Text section:

The event was a 10-minute blip in Rivera’s workday yesterday, his 100th as mayor. Like most of the 99 before it, the day included a dose of crisis management and a sharp focus on issues of public safety, education and re-crafting the battered image of a city that in recent years became known for official corruption, violent crime and a mayor – defeated by Rivera in November - with an alienating leadership style whose former chief of staff was sent to jail for 18 months last week. Former Mayor William Lantigua’s deputy police chief goes on trial on other corruption charges next month.
Rivera emphasized the need to rebuild the city’s reputation in another mid-morning meeting in his office yesterday, when he hosted a group of eight juniors from the Greater Lawrence Technical School who were touring City Hall as part of a lesson in civics.
After discussing the city’s immigrant history, City Hall lore, what drove him to public service and where to get the best college education (he recommended his alma mater, the University of Massachusetts), Rivera told the students that where ever they go to college, they should consider themselves ambassadors for the city.
“It’s important for you guys to go out and do something great to boost our image,” Rivera told them. “It’s important for us to keep in mind that everyone’s watching.”
Beyond remaking the city’s image, which Rivera says is fundamental to attracting developers, the tasks for the new mayor of the state’s poorest city are huge. Lawrence’s 14 percent unemployment is among the highest of the 351 municipalities in Massachusetts. Its per capita income of about $17,000 is the lowest. One in four city children live in poverty. Abandoned mills along both sides of the Merrimack River contain millions of square feet of empty space. A state receiver runs the public schools and a state fiscal overseer has veto power over city spending.

Dataset:
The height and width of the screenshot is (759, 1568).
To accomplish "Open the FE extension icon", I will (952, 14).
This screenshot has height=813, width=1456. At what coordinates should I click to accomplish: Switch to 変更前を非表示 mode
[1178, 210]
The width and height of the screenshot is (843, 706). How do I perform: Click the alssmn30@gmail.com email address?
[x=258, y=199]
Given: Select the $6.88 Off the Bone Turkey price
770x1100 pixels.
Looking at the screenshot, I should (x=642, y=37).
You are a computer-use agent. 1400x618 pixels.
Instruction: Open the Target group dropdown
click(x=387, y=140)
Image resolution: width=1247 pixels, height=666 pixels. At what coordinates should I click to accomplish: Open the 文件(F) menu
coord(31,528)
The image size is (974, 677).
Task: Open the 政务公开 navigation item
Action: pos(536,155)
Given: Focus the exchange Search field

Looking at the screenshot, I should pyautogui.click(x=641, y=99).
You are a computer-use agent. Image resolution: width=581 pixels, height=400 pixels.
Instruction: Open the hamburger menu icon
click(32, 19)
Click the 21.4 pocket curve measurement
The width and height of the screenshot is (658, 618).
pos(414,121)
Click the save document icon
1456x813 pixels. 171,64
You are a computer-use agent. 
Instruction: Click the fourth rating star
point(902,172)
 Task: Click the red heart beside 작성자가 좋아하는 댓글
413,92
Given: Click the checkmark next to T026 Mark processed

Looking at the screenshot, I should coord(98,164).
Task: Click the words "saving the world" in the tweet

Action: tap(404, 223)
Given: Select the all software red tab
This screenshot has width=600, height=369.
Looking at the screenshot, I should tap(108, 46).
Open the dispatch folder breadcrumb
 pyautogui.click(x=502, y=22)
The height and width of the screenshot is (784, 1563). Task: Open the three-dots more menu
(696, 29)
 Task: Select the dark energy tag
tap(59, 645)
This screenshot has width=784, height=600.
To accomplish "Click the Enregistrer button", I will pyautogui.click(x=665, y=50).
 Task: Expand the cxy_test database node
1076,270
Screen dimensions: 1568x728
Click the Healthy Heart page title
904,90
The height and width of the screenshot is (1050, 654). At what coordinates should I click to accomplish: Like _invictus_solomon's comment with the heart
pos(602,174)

Task goal:
Continue the article above about Rivera's first 100 days as mayor of Lawrence, starting after its last sentence.

Written reply:
Rivera stepped into those challenges 100 days ago with a promise to be bold, a word he used more than a dozen times in his inaugural address to an overflow crowd at Lawrence High School.
Yesterday, during a few minutes of down time between meetings and events, he responded to a question about his accomplishments so far by handing a reporter a bulleted, neatly typed list with 108 entries: hired six cops, a comptroller, a water commissioner and development and planning directors; restocked the boards and commissions that had gone fallow under Lantigua; met with Gov. Deval Patrick, Attorney General Martha Coakley and U.S. Sens. Elizabeth Warren and John Markey; helped manage the response to six winter storms, including the one that struck as he was taking the oath of office Jan. 2; sued the owner of the former Merrimac Paper mill to force him to demolish the ruins of a building destroyed in a fire; helped bring back the St. Patrick’s Day parade and instituted a dress code at City Hall, resulting in a lawsuit from a union.
His first budget is in the works, due next month. He’s promised no property tax increase.
Rivera’s speed on some issues prompted City Council President Modesto Maldonado to protest that the new mayor sometimes hopscotches over proper procedure and process in his rush to get things done, including when he put a new planning director on the payroll before the council even received her nomination.
Rivera noted the appointment is temporary pending the council’s approval and acknowledged his administration is “trying to work not at the speed of government.”
“There’s work to do,” he said. “We need a planning director. We’ve been woefully under-represented on housing in this community, on transportation, all kinds of stuff.”
“I know the mayor wants to do things as fast as possible,” Maldonado said earlier this week. “I don’t blame him. In my conversations with him, I explained I’ll do everything possible in my power to move things forward as fast as possible, but we can’t avoid following proper process.”
Rivera’s 100th day in office yesterday began at 8 a.m., when he met with public works employees and representatives from Groundwork Lawrence to coordinate 2,000 volunteers expected to participate in a cleanup of city streets and parks as the city marks Earth Day later this month.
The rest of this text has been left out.